“Cuzco” here means the diocese of Cuzco, embracing much of southern highland Peru. The period covered runs from the viceregency of don Francisco de Toledo to the severe Andean epidemic of 1719-21, the effects of which caused changes in Spanish policy that brought to a close in several respects an era dominated by Toledo’s schemes. Wightman argues that to a considerable extent the forastero phenomenon—the migrating of native people from their traditional communities and their resettlement in rural and urban places—was an outcome of Toledo’s reforms, such as mita and reducción.

An immense amount of information and argument is packed into the 153 pages of text in this book.
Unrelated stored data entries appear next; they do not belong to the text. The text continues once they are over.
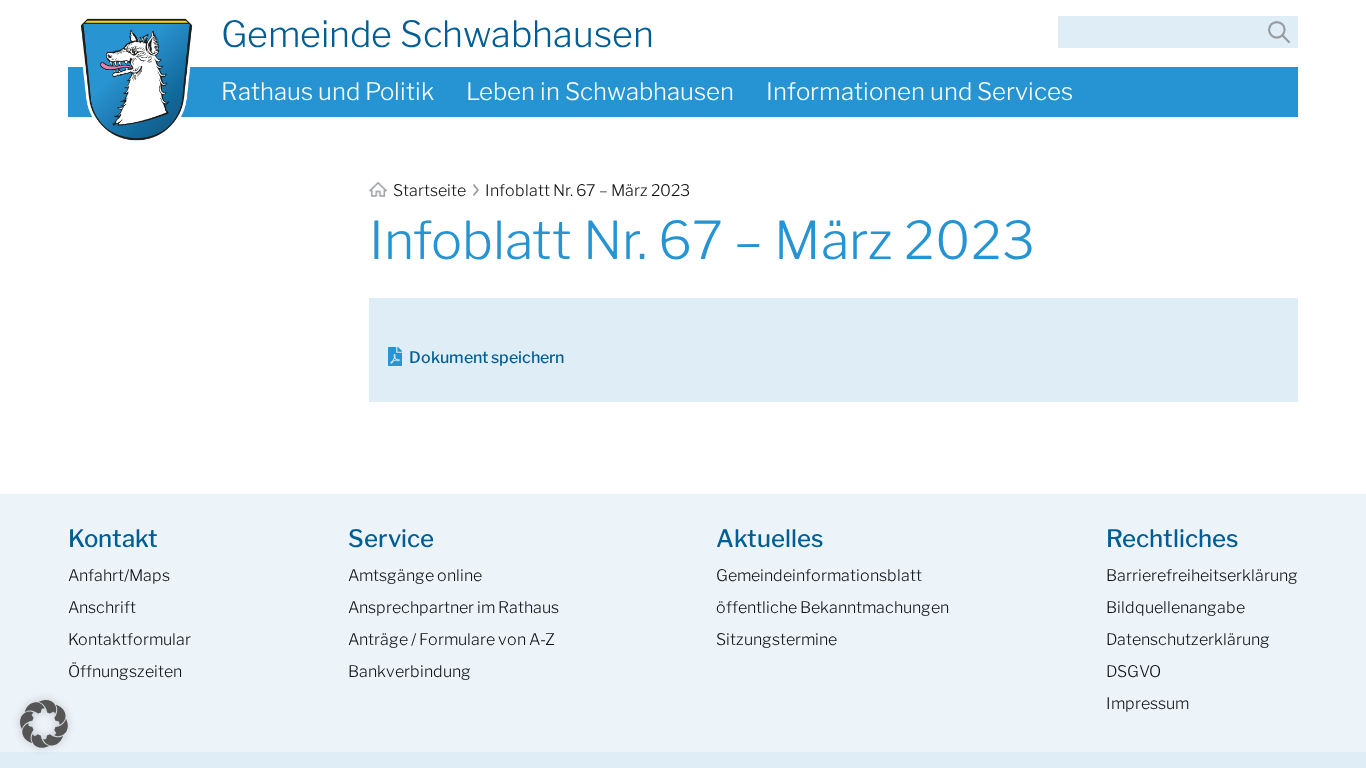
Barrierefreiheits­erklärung (1202, 575)
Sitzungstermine (776, 639)
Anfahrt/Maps (119, 575)
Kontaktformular (129, 639)
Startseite (429, 190)
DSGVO (1133, 671)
Anyone concerned with social, political, and economic matters in sixteenth- and seventeenth-century Peru will find food for thought here, because Wightman, properly hut quite admirably, presents forasteros in the context both of the traditional arrangements of Andean communities and of Spanish Indian policy and introduced economic systems. The forastero theme is thus related to demography (the real decline of native population may have been rather less than generally thought); labor (outmigration from traditional villages connects directly with the rise of wage labor, urban and rural); concepts of property (forasteros’ movement contributes to the rise of private land ownership by native people and the parallel decay of community property); and social organization (caste is undermined by encroaching class distinctions). Splendid discussions of ayllu, yanaconas, and the reducción program are more specific attractions of the book.

Just as forasteros are shown here to have quickly lost much of their character of outsiders as they integrated into new surroundings, so they are now no longer strangers to historians. This is skilled and sophisticated work, at the level of Karen Spalding’s and Steve Stem’s.